Collected data
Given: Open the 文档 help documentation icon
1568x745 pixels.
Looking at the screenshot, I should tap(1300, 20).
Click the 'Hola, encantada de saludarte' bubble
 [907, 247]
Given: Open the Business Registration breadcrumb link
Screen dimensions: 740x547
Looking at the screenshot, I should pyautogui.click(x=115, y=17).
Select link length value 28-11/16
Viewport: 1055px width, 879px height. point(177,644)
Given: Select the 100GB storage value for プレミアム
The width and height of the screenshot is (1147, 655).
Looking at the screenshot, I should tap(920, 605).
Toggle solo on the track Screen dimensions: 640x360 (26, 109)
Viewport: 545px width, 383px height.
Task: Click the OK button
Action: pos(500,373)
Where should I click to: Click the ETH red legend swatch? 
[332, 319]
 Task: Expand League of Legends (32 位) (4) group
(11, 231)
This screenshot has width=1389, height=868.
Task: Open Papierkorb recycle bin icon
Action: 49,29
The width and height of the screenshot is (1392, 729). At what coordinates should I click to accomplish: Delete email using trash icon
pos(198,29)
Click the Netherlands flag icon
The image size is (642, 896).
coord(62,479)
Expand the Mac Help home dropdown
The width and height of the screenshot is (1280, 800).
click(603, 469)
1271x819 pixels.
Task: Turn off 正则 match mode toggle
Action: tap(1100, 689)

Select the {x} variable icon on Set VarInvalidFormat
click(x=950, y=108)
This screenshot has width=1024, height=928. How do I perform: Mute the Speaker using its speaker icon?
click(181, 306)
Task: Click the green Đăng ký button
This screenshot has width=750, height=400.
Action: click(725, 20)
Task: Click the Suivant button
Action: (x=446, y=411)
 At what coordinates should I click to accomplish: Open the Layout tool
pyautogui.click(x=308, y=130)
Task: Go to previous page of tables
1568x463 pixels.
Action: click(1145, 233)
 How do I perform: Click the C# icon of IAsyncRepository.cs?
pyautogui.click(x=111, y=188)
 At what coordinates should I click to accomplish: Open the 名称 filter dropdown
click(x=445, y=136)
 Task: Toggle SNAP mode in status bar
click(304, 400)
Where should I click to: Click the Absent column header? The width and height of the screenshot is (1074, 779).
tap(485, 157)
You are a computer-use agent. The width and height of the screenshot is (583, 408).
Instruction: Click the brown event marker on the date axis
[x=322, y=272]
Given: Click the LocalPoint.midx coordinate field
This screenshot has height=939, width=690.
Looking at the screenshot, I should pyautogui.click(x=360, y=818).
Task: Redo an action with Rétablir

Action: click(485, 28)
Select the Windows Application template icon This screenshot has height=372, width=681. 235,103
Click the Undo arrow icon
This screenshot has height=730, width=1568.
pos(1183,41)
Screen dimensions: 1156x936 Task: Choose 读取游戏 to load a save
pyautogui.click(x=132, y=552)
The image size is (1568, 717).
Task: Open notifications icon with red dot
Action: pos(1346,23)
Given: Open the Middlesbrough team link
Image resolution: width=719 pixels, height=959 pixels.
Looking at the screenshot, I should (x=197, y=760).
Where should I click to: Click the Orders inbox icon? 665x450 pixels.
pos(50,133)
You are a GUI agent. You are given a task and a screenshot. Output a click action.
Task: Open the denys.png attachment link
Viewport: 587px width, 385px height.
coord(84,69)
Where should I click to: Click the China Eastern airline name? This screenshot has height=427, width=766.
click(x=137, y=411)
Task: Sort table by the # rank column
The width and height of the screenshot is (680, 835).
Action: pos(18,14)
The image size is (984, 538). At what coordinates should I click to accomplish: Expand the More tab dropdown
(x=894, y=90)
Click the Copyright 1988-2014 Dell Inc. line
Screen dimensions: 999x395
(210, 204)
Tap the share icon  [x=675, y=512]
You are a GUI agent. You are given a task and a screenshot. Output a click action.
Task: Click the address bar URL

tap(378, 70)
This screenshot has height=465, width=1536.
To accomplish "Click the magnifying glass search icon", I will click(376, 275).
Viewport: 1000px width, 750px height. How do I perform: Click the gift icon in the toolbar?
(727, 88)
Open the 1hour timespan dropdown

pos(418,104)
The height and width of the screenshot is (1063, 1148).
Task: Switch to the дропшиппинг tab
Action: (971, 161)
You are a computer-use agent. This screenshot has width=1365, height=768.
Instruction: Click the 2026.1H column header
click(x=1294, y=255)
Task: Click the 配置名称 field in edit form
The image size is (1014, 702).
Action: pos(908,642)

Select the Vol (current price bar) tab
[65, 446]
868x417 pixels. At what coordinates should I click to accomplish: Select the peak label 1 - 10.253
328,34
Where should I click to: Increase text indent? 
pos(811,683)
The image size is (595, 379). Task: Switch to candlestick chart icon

■ Work instruction
From the entries above, copy each line holding "computer".

■ Solution
You are a computer-use agent. The width and height of the screenshot is (583, 408).
You are a computer-use agent. This screenshot has width=1365, height=768.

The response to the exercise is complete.